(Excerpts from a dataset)
════
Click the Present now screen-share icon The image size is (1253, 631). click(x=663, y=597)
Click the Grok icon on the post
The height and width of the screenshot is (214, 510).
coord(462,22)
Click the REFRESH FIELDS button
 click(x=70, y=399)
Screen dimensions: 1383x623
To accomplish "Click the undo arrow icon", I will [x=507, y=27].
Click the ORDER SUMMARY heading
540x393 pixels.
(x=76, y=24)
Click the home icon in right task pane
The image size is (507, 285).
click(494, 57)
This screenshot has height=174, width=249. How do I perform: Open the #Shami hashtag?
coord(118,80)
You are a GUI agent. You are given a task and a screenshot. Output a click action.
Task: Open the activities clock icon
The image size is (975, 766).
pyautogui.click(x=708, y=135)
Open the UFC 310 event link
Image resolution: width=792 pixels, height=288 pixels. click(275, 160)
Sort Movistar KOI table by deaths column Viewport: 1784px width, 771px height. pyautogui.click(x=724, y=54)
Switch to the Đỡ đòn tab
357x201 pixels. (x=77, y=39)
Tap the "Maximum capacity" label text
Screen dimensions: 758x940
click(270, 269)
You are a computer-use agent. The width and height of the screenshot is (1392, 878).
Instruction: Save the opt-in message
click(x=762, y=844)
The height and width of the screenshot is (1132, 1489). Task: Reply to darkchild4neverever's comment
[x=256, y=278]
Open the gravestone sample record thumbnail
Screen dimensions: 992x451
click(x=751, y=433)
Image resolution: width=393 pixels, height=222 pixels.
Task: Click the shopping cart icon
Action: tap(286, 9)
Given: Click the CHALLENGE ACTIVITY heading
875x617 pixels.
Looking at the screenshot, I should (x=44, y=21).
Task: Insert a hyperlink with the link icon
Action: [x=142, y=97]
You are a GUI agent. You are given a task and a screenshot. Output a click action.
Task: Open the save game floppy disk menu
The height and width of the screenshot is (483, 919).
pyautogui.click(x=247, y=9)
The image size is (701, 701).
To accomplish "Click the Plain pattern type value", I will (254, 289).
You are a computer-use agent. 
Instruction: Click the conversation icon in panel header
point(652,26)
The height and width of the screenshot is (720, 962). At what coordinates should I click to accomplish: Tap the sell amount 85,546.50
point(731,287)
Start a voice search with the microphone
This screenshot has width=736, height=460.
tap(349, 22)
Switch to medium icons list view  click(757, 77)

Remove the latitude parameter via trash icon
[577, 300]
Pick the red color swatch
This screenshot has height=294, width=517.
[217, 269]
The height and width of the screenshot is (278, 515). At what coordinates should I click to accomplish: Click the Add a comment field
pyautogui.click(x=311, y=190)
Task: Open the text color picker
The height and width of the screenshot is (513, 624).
════
What is needed: What are the lines from the one with "Switch to medium" through the last line of the records above? Quote them exactly and add nothing.

Solution to this task:
Switch to medium icons list view  click(757, 77)

Remove the latitude parameter via trash icon
[577, 300]
Pick the red color swatch
This screenshot has height=294, width=517.
[217, 269]
The height and width of the screenshot is (278, 515). At what coordinates should I click to accomplish: Click the Add a comment field
pyautogui.click(x=311, y=190)
Task: Open the text color picker
The height and width of the screenshot is (513, 624).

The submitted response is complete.